【主题】Doubly Robust Identification and Estimation of the LATE model with a Continuous Treatment
【报告人】Dong Yingying董颖颖,University of California Irvine,Associate Professor
【时间】2023年4月19日周三10:00-11:30
【地点】腾讯会议室:959-504-571
【语言】英文
【摘要】We consider identification and estimation of the LATE model with a continuous treatment. We discuss two alternative restrictions on the first-stage instrument effect heterogeneity that allow for causal identification - monotonicity and treatment rank similarity. The former is popular in the LATE literature while a slightly stronger version of the latter is exploited in the non-separable IV model literature.
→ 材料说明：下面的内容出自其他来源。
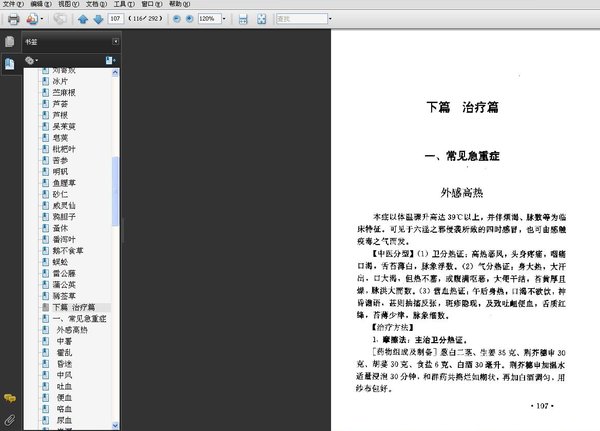Go to previous page with up arrow

tap(83, 19)
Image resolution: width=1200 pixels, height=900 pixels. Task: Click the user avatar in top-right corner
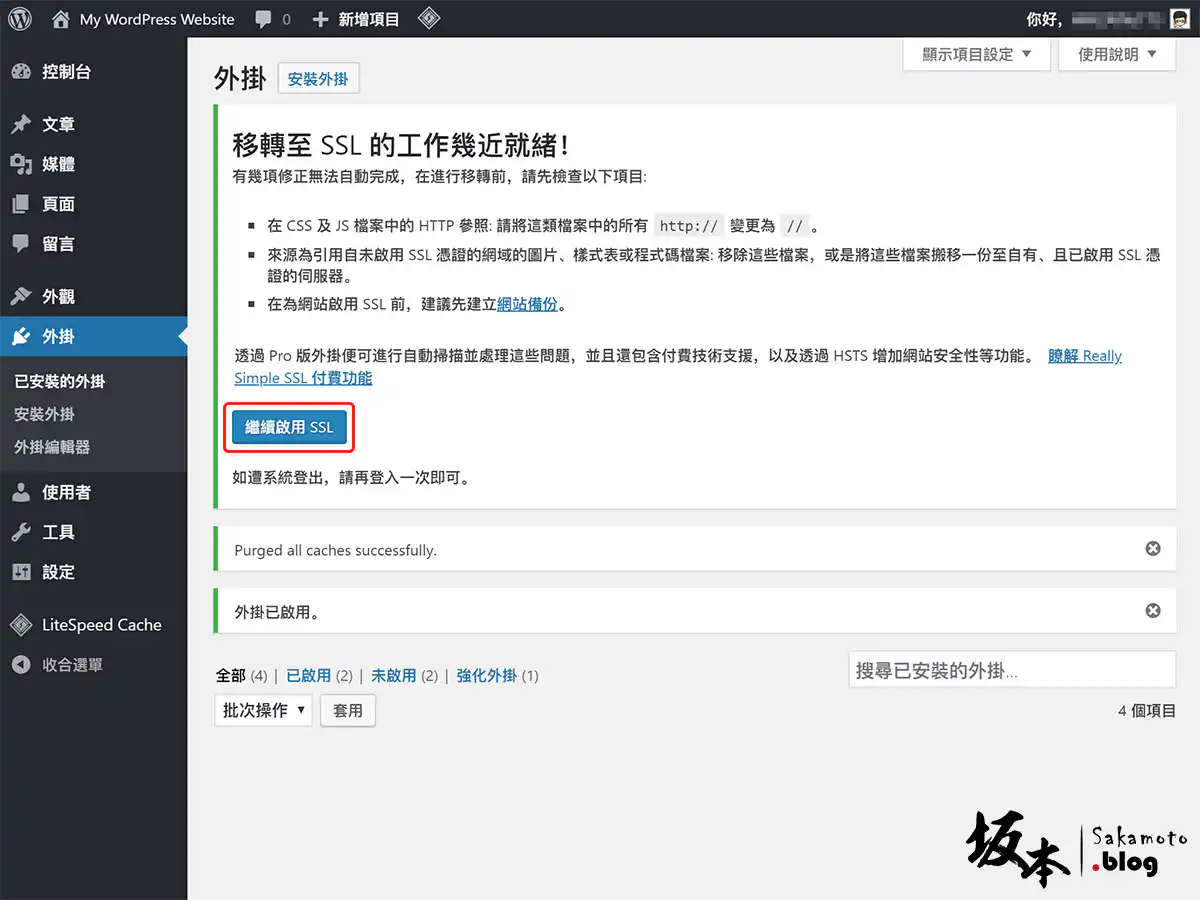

Neither assumption implies the other. Both assumptions can at best be partially tested. We propose causal estimands that have doubly robust properties in that they are valid under either of these two alternative restrictions. We further propose semiparametric estimators and derive the asymptotic properties of these estimators. When monotonicity holds, our primary estimand reduces to the standard LATE estimand; otherwise, when treatment rank similarity holds, our approach allows for identifying treatment effect heterogeneity at different (conditional) treatment quantiles. We apply the proposed estimators to evaluate the impacts of neighborhood poverty rate (a continuous treatment variable) on adults' labor market outcomes using the Moving to Opportunity (MTO) social experiment.
【报告人简介】董颖颖,博士毕业于波士顿学院(Boston College),现任加利福尼亚大学尔湾分校经济系副教授。研究兴趣为:微观计量经济学、因果推断、处理效应模型与政策评价,曾在Review of Economics and Statistics, Journal of American Statistical Association, Journal of Econometrics, Journal of Business and Economics Statistics等国际权威期刊发表论文。